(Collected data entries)
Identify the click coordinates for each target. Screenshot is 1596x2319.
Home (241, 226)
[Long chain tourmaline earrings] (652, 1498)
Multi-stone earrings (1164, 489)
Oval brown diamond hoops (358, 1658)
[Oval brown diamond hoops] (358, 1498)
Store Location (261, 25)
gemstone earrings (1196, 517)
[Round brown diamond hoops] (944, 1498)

▸ What you need to do
The task here is to output the line with "Home (241, 226)" and all lines after it to the end of the records above, exactly and only those.

▸ Solved exercise
Home (241, 226)
[Long chain tourmaline earrings] (652, 1498)
Multi-stone earrings (1164, 489)
Oval brown diamond hoops (358, 1658)
[Oval brown diamond hoops] (358, 1498)
Store Location (261, 25)
gemstone earrings (1196, 517)
[Round brown diamond hoops] (944, 1498)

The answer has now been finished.